1. Whether 18 U.S.C. § 1346 applies to the conduct of a private individual whose alleged "scheme to defraud" did not contemplate economic or other property harm to the private party to whom honest services were owed.

Notice that Black did not raise a constitutional objection to the provision as vague or overbroad.  However, according to SCOTUSBlog, the justices this morning really, really wanted to talk about that.  (Can't access deep link to post at this time -- was top post at 1:30 p.m. CST).   I guess it makes sense that if the court was going to grant cert to three honest services cases this term with all different facts, it wasn't just interested in chipping at the boundaries.

Bruce Weyhrauch, a state legislator in Alaska, is charged with depriving the State of Alaska with his honest services after voting in such a way as to lower the tax rate for an oil services company that he had hoped to work for after leaving office, but never did.  Although state law did not require him to disclose this potential conflict, the federal prosecutors aren't as forgiving.  Here is the question presented in that case, which is fairly narrowly tailored:

•Whether 18 U.S.C. § 1346, by criminalizing denials of "the intangible right of honest services," mandates the creation by the federal courts of a federal common law defining the disclosure obligations of state government officials.

I guess we'll have to wait until later to see what the Justices wanted to talk about with Mr. Weyhrauch.

And, waiting on deck is Jeff Skilling, who is taking the well-traveled road for Enron defendants from the Southern District of Texas through the Fifth to the SCOTUS.  Briefs are not online yet for this unscheduled case, Skilling v.

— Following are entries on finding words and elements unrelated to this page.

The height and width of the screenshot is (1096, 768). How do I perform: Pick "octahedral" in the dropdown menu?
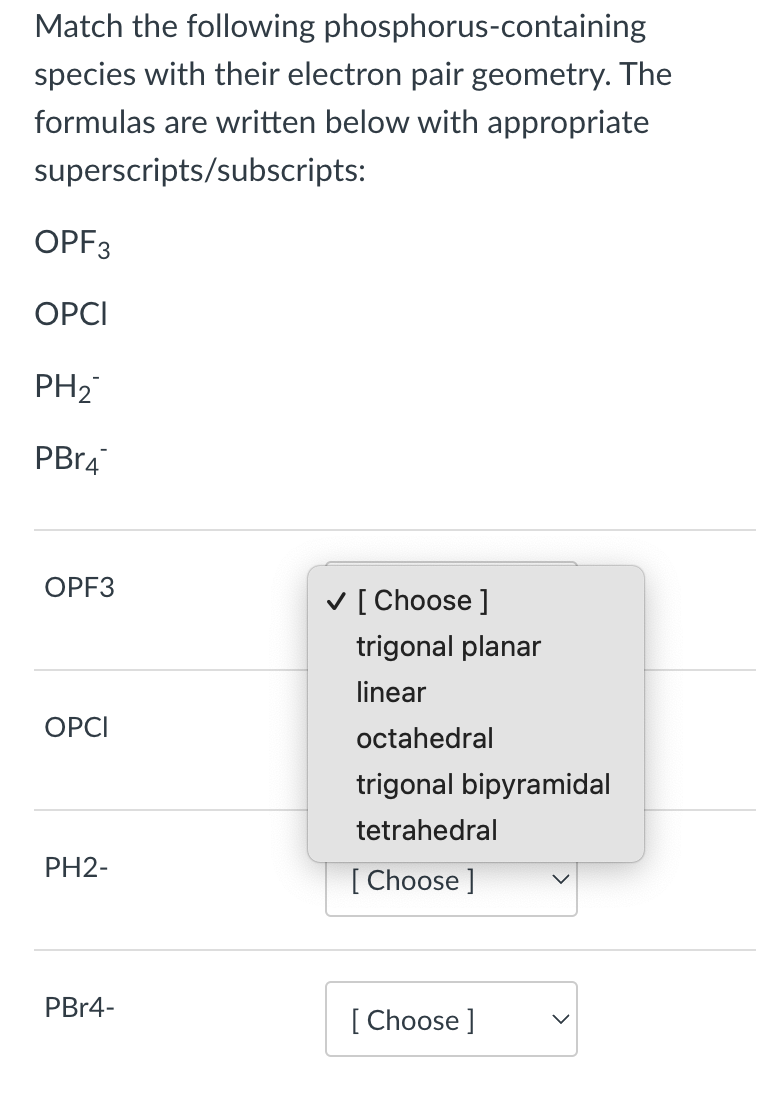424,738

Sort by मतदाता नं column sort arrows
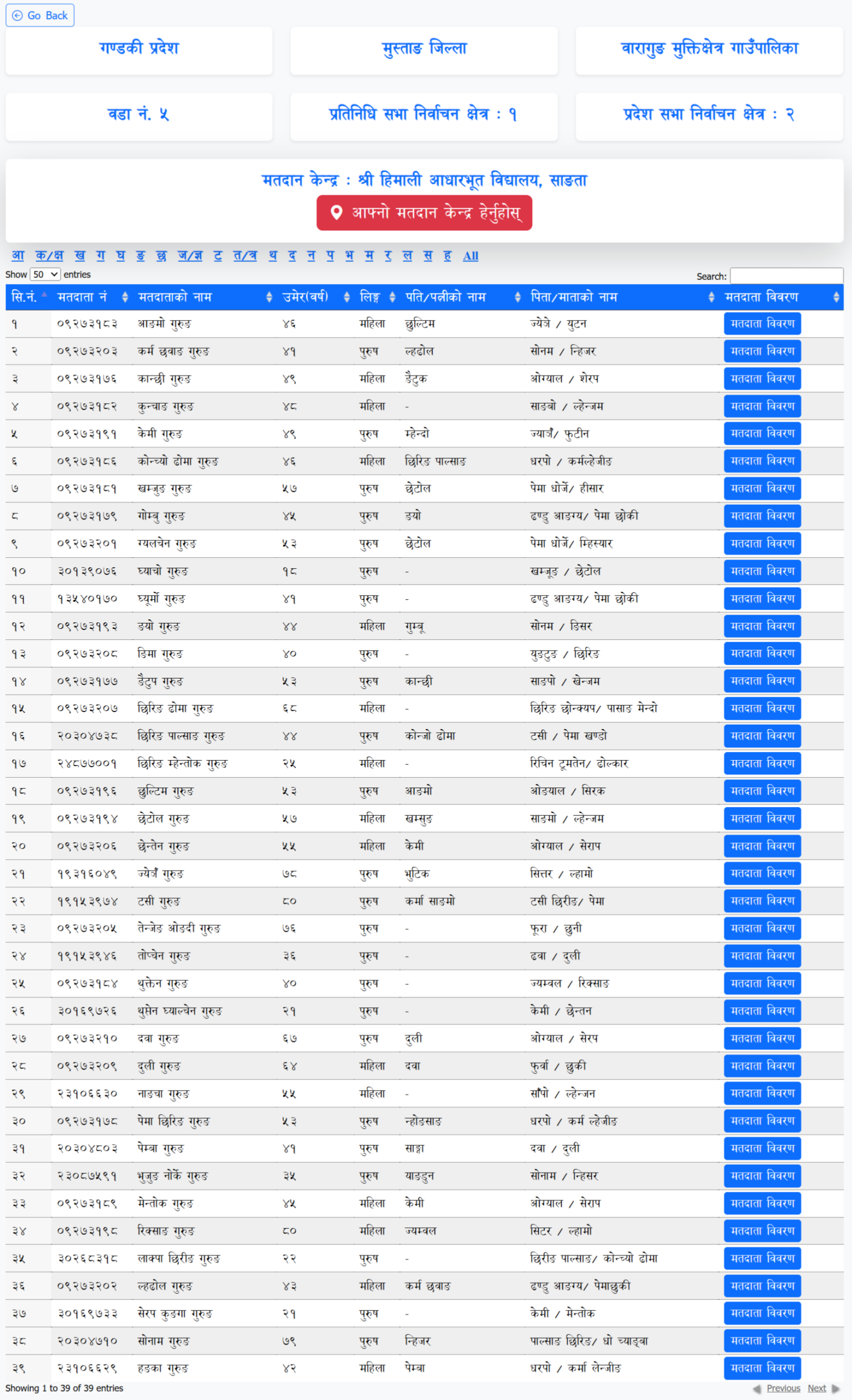point(125,297)
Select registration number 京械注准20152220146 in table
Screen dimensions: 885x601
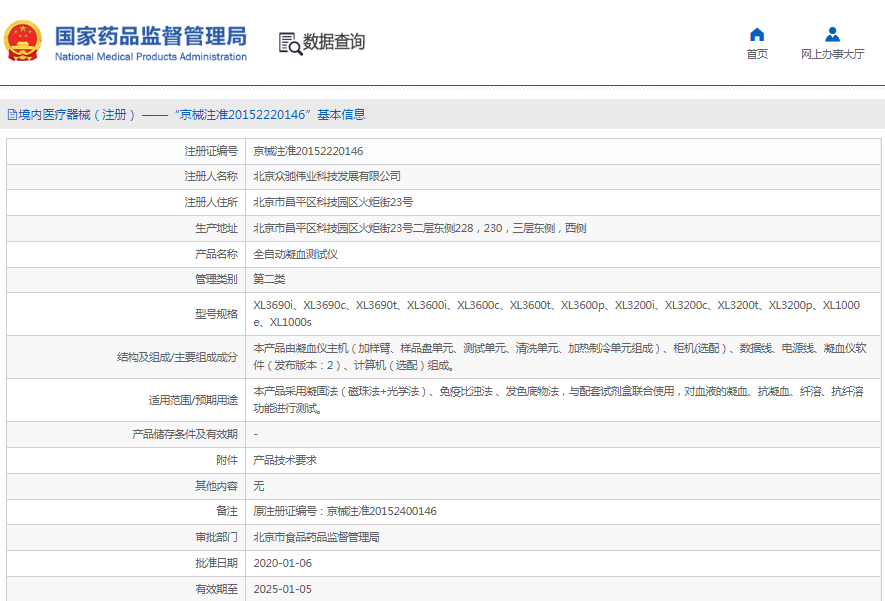click(x=308, y=151)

United States, but here are the questions presented in that case:

•1. Whether the federal "honest services" fraud statute, 18 U.S.C. § 1346, requires the government to prove that the defendant's conduct was intended to achieve "private gain" rather than to advance the employer's interests, and, if not, whether § 1346 is unconstitutionally vague.

2. When a presumption of jury prejudice arises because of the widespread community impact of the defendant's alleged conduct and massive, inflammatory pretrial publicity, whether the government may rebut the presumption of prejudice, and, if so, whether the government must prove beyond a reasonable doubt that no juror was actually prejudiced.

Note that the second QP goes to whether venue should have been transferred. Whatever your thoughts are on the necessity of venue transfers, if one would ever be granted in a non-criminal trial, I can't imagine a set of facts more compelling than the Skilling/Lay trial in Houston, Texas.